Reproduce only the lines of the material below that start at the line containing "You are a computer-use agent. This" and stop at the line containing "518x750 pixels.". Keep both end lines.

____

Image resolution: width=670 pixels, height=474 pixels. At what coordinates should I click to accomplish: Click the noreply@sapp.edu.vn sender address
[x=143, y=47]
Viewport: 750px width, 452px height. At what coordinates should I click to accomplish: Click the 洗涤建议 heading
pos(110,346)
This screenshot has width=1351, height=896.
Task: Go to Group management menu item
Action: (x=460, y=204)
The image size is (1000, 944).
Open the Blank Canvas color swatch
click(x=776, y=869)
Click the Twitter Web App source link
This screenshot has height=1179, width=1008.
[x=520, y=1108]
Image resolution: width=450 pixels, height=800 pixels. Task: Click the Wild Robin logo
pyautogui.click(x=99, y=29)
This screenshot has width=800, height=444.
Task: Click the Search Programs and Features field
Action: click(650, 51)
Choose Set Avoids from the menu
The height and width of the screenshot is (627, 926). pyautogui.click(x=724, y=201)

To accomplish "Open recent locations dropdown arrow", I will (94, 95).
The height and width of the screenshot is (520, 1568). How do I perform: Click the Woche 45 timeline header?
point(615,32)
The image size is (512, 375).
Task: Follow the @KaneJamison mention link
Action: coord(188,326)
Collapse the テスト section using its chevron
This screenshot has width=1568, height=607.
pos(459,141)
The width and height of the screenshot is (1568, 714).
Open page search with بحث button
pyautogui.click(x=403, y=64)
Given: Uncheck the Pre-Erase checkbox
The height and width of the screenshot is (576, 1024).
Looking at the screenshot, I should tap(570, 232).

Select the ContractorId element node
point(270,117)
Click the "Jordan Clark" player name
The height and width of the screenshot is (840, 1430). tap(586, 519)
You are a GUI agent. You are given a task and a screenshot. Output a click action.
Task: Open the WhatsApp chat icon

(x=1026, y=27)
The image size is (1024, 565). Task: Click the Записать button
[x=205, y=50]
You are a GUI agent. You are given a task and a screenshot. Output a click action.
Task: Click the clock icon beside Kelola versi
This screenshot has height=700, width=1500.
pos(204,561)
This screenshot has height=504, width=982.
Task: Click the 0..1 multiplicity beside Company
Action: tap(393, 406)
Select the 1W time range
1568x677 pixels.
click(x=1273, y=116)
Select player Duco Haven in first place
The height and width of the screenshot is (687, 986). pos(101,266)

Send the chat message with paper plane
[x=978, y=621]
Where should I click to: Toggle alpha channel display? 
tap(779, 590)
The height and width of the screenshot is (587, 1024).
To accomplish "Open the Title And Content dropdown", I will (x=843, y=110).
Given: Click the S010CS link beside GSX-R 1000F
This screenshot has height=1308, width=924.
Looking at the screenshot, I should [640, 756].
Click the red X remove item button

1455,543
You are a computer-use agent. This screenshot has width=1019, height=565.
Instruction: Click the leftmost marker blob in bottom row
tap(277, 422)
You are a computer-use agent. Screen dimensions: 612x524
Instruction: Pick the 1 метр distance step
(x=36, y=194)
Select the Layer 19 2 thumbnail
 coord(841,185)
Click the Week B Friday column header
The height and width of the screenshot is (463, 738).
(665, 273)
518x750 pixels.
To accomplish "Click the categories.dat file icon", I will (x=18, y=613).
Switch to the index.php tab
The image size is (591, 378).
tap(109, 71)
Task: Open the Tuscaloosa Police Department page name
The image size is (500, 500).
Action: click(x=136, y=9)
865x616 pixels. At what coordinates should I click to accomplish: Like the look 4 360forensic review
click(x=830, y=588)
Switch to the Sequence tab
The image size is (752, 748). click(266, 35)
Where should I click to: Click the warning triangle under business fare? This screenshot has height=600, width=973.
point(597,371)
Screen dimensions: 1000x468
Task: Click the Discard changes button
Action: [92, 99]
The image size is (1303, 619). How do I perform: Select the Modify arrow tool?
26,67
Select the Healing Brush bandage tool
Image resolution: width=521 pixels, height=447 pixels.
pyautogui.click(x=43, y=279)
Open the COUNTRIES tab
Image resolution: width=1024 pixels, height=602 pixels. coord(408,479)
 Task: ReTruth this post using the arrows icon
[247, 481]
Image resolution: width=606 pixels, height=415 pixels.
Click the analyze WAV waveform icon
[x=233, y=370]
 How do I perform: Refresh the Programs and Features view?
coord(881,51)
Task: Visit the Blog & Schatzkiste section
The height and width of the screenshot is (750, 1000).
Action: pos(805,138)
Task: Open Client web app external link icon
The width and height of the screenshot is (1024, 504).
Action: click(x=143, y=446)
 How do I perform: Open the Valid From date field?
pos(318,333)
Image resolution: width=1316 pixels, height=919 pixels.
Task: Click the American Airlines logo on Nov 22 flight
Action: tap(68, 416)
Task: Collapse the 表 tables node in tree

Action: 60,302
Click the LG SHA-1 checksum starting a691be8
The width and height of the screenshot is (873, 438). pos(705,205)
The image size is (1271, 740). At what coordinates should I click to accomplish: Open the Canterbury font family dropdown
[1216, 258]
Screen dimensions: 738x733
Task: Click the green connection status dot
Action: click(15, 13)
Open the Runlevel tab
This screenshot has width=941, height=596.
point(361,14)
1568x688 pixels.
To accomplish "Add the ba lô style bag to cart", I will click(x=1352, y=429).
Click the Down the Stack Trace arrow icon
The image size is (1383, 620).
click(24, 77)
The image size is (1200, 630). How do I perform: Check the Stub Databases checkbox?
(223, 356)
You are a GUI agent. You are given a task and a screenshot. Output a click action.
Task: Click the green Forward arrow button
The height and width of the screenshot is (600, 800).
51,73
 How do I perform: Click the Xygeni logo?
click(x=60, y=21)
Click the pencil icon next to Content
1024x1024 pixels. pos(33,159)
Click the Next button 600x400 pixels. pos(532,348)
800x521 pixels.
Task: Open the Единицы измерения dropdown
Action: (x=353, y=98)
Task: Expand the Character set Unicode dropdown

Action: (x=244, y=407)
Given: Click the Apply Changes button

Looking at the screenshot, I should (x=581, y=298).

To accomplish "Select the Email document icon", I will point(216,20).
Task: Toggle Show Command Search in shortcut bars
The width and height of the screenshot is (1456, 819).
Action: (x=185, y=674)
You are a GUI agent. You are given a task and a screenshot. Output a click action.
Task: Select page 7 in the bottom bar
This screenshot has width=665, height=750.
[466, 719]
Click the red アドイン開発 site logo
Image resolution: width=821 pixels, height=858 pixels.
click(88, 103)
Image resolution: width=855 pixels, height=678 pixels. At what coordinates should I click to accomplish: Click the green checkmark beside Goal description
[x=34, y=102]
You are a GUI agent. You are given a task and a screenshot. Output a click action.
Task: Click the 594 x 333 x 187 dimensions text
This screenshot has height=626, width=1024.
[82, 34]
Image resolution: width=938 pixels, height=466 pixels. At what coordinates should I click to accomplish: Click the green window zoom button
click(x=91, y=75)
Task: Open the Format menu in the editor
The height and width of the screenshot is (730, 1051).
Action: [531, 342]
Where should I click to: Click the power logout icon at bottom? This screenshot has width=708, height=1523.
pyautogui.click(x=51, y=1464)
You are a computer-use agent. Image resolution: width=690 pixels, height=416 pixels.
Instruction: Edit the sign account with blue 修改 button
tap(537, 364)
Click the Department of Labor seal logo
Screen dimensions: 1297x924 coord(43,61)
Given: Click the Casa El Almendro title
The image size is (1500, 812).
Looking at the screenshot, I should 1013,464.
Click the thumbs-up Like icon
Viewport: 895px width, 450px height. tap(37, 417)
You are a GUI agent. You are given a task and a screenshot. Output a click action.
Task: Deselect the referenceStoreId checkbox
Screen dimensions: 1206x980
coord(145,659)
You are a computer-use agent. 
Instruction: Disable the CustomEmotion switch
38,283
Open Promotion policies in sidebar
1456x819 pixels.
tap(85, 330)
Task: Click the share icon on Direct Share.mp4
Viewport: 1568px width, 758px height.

____

> THE COMPLETED TASK:
You are a computer-use agent. This screenshot has width=1019, height=565.
Instruction: Click the leftmost marker blob in bottom row
tap(277, 422)
You are a computer-use agent. Screen dimensions: 612x524
Instruction: Pick the 1 метр distance step
(x=36, y=194)
Select the Layer 19 2 thumbnail
 coord(841,185)
Click the Week B Friday column header
The height and width of the screenshot is (463, 738).
(665, 273)
518x750 pixels.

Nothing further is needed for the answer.